15. Como recorda Nobre, para privatizar o setor elétrico, o governo de
FHC argumentou que não haveria mais recursos para investir e que, com a
privatização, as tarifas seriam futuramente reduzidas. Ora, os recursos
fluíram e fluem, quase todos públicos (do BNDES), e os aumentos das tarifas
superam amplamente a inflação.
16. Roberto d’Araújo, do ILUMINA, aponta que, desde 1995, esse
aumento real é de 80% e que os absurdos se acumulam: autorizadas as
distribuidoras a contratar suas próprias geradoras, os contratos com
estatais foram trocados por outros a preços de Kw três vezes maiores; em
2001, houve o maior racionamento da história do planeta; diminuída a receita,
dada a queda do consumo, as distribuidoras foram compensadas com aumentos de
30% em 2003 e 2004; custos fixos foram majorados, como se fossem proporcionais
ao mercado, e, em função disso, os consumidores foram lesados em R$ 7
bilhões até 2010; a Eletrobrás vendia energia, de 2003 a 2007, no mercado
livre, a preços tão subsidiados, que era possível comprar 1 MWh até por
R$ 4,00 (o preço médio em 2013 foi R$ 263,09); o número de apagões
de grande porte triplicou; no Rio de Janeiro, explodem bueiros; um abstruso
sistema de leilões determina a matriz elétrica, e o número de térmicas caras, a
óleo e diesel, multiplicou-se por 6.
17. Com a queda no nível dos reservatórios das hidrelétricas, o
megawatt-hora (MWh) atingiu, em fevereiro de 2014, o incrível preço de R$
822,83 por MWh.
18. A MP 579 - que reduziu um pouco as tarifas - está
causando a falência da Eletrobrás. Essa MP faz que usinas
hidroelétricas vendam energia a preços de térmicas. O Tesouro subsidiou as
distribuidoras em mais de R$ 10 bilhões em 2013, sendo previstos mais R$ 18
bilhões em 2014.
19. Nobre assinala que, enquanto crescem os dividendos de acionistas das
transnacionais e de outros beneficiários da privatização, os sistemas de
energia não recebem investimento sequer para manutenção adequada.

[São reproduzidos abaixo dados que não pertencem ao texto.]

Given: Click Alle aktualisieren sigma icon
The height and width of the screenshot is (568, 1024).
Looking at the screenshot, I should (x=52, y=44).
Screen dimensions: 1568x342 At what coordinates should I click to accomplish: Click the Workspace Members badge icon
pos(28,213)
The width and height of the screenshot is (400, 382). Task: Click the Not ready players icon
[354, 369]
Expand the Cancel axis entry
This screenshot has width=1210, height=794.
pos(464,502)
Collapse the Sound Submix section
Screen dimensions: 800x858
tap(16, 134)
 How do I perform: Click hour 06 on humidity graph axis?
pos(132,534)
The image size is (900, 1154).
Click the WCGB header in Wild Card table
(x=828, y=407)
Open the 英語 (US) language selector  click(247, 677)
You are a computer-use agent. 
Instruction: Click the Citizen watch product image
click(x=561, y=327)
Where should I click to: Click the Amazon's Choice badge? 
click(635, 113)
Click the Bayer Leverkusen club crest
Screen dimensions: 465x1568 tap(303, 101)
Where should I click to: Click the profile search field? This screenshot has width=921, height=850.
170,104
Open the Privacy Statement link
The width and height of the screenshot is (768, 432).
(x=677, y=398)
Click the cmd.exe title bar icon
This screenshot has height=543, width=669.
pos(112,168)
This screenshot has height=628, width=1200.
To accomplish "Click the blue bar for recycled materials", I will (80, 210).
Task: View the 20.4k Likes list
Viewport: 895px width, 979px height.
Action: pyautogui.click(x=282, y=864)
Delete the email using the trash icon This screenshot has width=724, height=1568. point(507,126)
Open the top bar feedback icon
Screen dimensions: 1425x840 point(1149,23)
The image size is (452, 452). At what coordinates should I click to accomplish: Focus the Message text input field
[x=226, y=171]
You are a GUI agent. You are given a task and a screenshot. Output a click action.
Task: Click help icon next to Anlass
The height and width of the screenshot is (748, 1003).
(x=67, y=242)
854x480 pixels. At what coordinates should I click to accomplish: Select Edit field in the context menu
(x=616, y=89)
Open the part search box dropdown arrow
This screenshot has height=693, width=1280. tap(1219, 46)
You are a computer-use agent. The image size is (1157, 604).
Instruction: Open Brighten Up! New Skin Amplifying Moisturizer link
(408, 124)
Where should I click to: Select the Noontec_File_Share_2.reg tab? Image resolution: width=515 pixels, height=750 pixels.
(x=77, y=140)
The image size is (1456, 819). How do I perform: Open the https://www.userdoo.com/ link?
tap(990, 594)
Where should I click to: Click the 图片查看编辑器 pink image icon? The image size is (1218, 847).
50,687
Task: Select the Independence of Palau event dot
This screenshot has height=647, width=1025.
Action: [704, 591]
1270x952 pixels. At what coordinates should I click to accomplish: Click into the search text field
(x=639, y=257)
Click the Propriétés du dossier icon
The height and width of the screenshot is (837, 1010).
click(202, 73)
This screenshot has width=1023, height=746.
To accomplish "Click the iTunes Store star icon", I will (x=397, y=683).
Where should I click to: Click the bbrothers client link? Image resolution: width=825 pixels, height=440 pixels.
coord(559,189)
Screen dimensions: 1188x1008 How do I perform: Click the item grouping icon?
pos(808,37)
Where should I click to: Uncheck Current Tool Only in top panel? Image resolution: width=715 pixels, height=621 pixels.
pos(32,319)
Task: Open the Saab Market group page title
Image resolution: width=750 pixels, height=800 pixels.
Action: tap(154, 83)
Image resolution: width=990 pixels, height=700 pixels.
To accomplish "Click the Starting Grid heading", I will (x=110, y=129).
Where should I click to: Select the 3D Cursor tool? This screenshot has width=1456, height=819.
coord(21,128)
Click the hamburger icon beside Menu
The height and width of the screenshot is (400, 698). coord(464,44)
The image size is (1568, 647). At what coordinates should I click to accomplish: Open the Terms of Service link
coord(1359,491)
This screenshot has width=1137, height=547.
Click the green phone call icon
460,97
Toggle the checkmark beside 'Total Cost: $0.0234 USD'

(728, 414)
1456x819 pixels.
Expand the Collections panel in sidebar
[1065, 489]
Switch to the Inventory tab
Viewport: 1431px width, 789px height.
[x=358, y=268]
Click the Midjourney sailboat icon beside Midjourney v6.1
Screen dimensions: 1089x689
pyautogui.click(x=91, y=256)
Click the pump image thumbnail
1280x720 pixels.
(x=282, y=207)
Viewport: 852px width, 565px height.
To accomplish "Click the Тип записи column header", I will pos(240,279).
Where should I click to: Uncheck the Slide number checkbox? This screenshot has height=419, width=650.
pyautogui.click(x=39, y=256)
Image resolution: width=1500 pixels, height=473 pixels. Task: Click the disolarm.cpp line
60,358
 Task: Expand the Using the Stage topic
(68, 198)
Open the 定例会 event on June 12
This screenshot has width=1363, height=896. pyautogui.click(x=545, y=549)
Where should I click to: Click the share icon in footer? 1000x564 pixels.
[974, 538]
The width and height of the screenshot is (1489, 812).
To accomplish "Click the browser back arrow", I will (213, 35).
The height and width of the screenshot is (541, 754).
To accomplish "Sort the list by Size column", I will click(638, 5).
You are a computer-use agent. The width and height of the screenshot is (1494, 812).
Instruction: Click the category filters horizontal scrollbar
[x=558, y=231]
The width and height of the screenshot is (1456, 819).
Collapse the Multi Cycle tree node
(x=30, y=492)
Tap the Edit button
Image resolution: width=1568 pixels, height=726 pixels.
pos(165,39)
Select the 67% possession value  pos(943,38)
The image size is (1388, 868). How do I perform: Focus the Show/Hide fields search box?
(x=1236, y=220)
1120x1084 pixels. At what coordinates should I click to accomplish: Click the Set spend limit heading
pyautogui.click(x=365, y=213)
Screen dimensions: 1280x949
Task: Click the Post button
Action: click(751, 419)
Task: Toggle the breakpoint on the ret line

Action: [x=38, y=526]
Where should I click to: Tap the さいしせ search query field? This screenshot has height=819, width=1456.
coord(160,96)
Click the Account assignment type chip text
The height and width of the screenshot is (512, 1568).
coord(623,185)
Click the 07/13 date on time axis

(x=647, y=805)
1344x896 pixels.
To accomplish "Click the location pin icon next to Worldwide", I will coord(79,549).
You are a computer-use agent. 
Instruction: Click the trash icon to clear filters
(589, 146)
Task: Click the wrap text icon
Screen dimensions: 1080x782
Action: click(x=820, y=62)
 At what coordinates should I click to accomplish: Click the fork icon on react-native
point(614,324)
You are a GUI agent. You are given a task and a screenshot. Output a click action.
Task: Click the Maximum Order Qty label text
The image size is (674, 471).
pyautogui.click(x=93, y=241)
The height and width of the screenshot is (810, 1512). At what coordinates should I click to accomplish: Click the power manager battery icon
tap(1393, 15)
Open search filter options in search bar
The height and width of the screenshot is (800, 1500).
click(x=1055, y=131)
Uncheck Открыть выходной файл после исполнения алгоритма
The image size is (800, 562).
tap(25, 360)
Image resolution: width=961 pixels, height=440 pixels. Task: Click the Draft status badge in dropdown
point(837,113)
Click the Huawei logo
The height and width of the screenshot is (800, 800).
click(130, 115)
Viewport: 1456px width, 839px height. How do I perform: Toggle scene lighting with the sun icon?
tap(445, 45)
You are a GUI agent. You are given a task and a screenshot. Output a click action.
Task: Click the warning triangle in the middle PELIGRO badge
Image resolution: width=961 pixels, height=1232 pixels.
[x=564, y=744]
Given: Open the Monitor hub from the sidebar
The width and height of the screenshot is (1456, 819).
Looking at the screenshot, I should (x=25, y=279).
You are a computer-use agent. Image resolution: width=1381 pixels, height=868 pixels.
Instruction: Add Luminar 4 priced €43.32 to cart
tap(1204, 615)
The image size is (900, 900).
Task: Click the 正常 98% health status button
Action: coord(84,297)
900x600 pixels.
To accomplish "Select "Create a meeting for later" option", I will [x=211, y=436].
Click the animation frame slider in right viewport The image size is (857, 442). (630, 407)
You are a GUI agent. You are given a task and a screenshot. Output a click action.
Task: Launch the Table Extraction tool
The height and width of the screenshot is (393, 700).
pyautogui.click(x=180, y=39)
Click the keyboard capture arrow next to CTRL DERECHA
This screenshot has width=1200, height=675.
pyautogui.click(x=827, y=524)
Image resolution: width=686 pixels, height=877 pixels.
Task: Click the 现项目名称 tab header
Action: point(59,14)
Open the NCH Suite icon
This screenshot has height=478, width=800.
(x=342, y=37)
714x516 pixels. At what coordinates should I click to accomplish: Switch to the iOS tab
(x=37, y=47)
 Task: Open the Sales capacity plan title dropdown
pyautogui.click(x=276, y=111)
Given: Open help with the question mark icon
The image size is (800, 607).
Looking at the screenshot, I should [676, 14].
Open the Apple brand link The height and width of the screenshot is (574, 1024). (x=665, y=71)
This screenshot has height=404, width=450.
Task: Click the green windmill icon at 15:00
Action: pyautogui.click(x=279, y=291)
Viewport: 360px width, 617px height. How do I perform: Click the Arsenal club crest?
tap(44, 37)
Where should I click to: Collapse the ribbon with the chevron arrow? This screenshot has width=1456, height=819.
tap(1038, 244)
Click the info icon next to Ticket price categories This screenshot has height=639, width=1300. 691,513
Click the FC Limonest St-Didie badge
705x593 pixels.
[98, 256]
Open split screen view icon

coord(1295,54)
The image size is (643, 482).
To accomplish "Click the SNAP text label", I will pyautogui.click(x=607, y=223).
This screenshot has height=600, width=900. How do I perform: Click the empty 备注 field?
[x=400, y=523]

20. Lembra que, em 1962, quando foi criada a Eletrobrás, os donos do
setor eram empresas privadas, pontificando a canadense Light e o grupo AMFORP.
Os serviços eram péssimos e faltava energia, apesar dos racionamentos e
da demanda reprimida.
21. Tudo isso está voltando. Sob FHC e os petistas, a Eletrobrás foi
fatiada, criando-se a EPE e o ONS para substituir diretorias da Eletrobrás, e a
geração no Sul do País foi entregue à transnacional belga, Tractbel.
22. Conforme aduz Nobre, Dilma intensifica a privatização da geração de
eletricidade, através de SPEs capitalizadas pelo Poder Público, além de criar o
Programa de Térmicas Emergenciais, no modelito Dilma–Tomalsquin de leilões que
privilegiam as térmicas.
23. Os ambientalistas silenciam diante desse horror, mas os das
ONGs teleguiadas por Londres e a FUNAI forçam que os projetos de hidrelétricas
sejam modificados para gerar muito menos energia, ao suprimirem reservatórios e
eclusas.
24. O professor Scalambrini, da UFPE, Recife, assinala que as
empresas de geração, transmissão e distribuição são “aliviadas” dos
compromissos, inclusive contratuais, pelos órgãos oficiais e agências,
como a ANEEL, que as deveriam regulamentar e
fiscalizar.
25. Nobre menciona esquemas semelhantes, que prevalecem nas
telecomunicações, desde FHC - entregues aos “amigos do Rei” - que fez
universalizar os serviços, especialmente a telefonia móvel, e
presenteá-los, através da privatização.
26. Acrescenta: “no início, euforia, todos com telefone, inclusive as
classes D e E; hoje, a maior parte das concessionárias é controlada por
transnacionais – mexicanas, italianas, espanholas - as empresas
mais processadas pelos consumidores, que praticam tarifas escorchantes e
oferecem péssimo serviço.” Cita: “Teles investem pouco no Brasil.” [1ª
página de O Globo de 9/3/14]. E [página inteira (33) no mesmo jornal]: “Lucra
aqui, envia para lá”.
27. Não foi cumprida obrigação alguma das assumidas nos contratos
de privatização das ferrovias, e aeroportos foram doados com dinheiro do BNDES.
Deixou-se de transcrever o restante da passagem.